Gorgeous stuff. The print is in immaculate condition, with nary a hint of speckling or grain. The colours are beautiful, popping off the screen as if the film’s premiere were yesterday. Contrasts, flesh tones and blacks are all superb. The AVC codex keeps things at 25-35 Mbps, for silky-smooth results. The visual presentation is, quite simply, beyond reproach. The aspect ratio is 1.78:1 anamorphic widescreen, so essentially the VistaVision format, of which this film (as the credits proudly trumpet) was the first instance.
There are a number of audio options here, including the restored mono, which purists will probably want to stick with. The 5.1 track has a few things going for it, but it also has its share of problems. The music songs come off best. The title song, for instance, sounds amazing, with the timbre of Crosby’s voice so resonant it will set up sympathetic vibrations in your chest. But the dialogue is prone to distortion, and the music has a tendency to gurgle. Surround FX themselves are minimal, and the volume is very low overall.
Audio Commentary: This is obviously from a prior release of the film, given that Clooney died in 2002. At any rate, her love for the film is clear, and she has a wealth of anecdotes to recount, though there are also some rather long silent stretches, too.

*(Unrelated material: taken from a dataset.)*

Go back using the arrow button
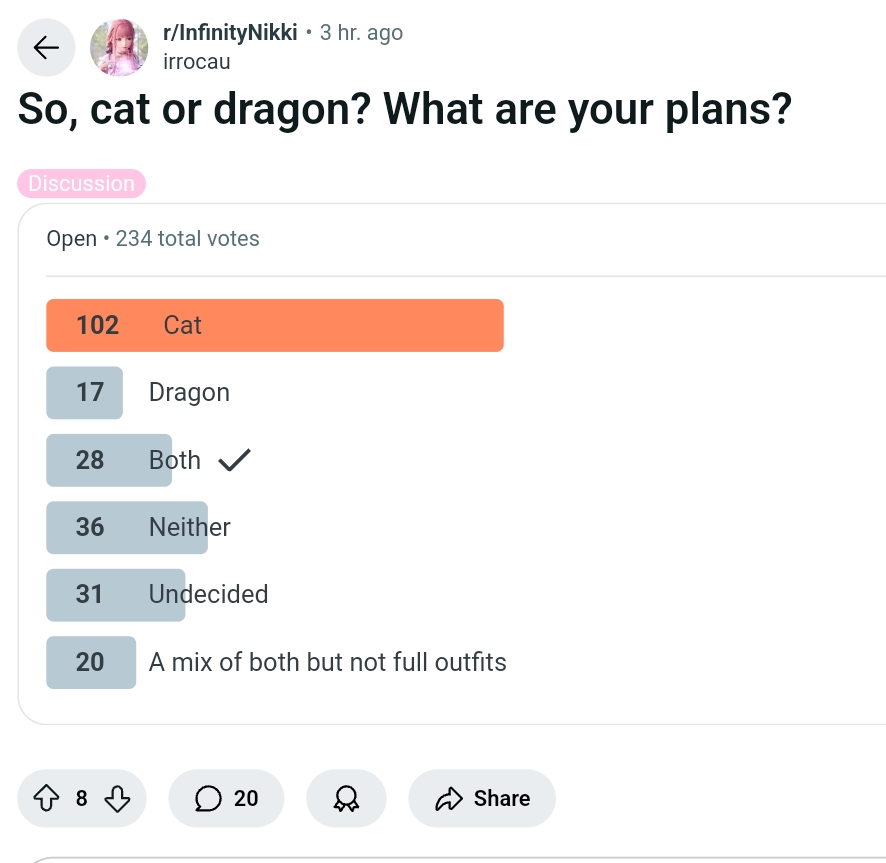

Backstage Stories from White Christmas: (11:56) This is the generalist introductory feature, and essentially is the making-of piece.
Rosemary’s Old Kentucky Home: (13:26) The title is not a metaphor. This is, indeed, a piece about Clooney’s home, and the preservation of its heritage, though we also get a portrait of Clooney herself.
Bing Crosby: Christmas Crooner: (14:16) A profile now of Crosby, with, as one might guess, emphasis placed on his success as a purveyor of Christmas songs.
Danny Kaye: Joy to the World: (13:10) Danny Kay’s turn in the spotlight. This and the Crosby companion piece are both short but informative little pieces. Just don’t expect too much depth.
Irving Berlin’s White Christmas: (7:22) And while we’re doing profiles, how could we not have one on the song itself?
White Christmas: From Page to Stage: (4:21) This is about the more recent stage adaptation. Since we’re going from film to stage, rather than the other way around, this feature is pretty tangential to the movie itself.
White Christmas: A Look Back with Rosemary Clooney: (15:16) An older featurette (its picture quality is older, too).
Original and Re-release Theatrical Trailers.
The season is approaching, and this is a release that will no doubt be welcomed by many. The sound may not be perfect, but the picture is simply stunning, and there is a pretty solid set of extras here.